> _PROVIDED RECORDS_

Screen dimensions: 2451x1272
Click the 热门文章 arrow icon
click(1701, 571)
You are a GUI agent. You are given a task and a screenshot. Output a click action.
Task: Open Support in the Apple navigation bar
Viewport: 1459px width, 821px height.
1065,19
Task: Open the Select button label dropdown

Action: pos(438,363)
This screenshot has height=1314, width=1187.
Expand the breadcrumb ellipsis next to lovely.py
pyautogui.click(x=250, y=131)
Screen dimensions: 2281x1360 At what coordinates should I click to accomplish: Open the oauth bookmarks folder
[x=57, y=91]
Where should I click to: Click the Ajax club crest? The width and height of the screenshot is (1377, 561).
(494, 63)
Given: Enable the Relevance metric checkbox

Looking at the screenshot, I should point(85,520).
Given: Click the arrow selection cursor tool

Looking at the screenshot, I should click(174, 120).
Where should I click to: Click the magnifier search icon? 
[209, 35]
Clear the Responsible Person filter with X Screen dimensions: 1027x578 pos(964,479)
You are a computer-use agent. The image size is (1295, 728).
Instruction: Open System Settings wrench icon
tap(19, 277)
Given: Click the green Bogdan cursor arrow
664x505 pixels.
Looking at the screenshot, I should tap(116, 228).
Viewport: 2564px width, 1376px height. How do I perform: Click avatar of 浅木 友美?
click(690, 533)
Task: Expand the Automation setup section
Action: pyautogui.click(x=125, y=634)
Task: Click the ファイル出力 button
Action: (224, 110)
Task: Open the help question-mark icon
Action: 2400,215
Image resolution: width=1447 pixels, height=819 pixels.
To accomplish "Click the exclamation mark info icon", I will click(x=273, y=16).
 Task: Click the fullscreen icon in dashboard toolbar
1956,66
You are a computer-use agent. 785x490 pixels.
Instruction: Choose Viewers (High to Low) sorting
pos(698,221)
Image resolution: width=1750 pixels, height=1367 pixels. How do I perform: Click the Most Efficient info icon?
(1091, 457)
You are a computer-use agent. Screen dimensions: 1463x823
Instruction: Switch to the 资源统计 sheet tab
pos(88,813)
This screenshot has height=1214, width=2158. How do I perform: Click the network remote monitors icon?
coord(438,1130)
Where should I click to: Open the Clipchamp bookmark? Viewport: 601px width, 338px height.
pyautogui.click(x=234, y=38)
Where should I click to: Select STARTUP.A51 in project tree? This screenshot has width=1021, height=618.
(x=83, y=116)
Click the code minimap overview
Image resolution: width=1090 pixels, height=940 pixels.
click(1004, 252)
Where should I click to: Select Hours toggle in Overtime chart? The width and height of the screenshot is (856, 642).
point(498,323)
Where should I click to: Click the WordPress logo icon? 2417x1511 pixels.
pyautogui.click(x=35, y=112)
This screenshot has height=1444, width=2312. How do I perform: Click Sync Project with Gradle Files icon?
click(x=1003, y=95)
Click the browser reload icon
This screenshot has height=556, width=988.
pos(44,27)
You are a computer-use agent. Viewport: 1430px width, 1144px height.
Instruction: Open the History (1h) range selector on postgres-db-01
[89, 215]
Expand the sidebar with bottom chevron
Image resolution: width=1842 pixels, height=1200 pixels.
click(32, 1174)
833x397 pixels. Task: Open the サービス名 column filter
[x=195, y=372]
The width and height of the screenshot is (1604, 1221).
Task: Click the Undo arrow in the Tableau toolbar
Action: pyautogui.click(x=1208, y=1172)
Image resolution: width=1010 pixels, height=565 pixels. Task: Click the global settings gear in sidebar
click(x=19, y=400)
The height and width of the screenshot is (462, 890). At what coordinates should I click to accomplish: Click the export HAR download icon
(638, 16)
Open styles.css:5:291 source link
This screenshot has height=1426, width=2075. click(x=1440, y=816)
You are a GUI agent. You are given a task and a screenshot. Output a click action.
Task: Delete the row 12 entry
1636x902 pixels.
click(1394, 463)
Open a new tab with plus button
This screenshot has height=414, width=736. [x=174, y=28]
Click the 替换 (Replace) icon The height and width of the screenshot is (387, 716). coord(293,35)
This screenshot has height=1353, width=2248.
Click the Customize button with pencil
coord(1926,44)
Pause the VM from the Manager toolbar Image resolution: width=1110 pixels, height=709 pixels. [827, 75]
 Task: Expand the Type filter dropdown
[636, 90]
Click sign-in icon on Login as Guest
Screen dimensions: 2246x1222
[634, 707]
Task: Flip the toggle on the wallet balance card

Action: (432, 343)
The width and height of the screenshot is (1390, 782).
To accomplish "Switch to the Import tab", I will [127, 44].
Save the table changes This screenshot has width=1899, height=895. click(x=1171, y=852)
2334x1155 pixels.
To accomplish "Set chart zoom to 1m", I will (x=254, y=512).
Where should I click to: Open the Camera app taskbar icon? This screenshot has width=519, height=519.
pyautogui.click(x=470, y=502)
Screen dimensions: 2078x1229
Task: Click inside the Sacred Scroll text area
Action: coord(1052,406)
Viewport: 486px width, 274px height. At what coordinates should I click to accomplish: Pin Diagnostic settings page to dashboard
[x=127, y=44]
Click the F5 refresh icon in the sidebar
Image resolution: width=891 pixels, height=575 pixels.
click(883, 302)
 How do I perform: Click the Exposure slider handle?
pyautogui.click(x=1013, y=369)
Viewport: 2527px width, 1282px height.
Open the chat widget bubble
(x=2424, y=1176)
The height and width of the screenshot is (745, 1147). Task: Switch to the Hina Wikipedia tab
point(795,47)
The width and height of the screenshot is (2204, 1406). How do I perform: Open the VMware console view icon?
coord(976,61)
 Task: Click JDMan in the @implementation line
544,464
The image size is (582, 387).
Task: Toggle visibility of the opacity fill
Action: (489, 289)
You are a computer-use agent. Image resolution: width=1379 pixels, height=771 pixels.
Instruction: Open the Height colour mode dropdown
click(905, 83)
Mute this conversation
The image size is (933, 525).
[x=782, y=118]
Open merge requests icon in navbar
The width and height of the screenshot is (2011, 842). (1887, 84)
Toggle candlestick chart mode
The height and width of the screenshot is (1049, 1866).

> _ASSIGNMENT_
From the line with "Toggle candlestick chart mode" to the end of the listing above, set down every line exactly as it appears, both ends included.

> _YOUR RESPONSE_
Toggle candlestick chart mode
The height and width of the screenshot is (1049, 1866).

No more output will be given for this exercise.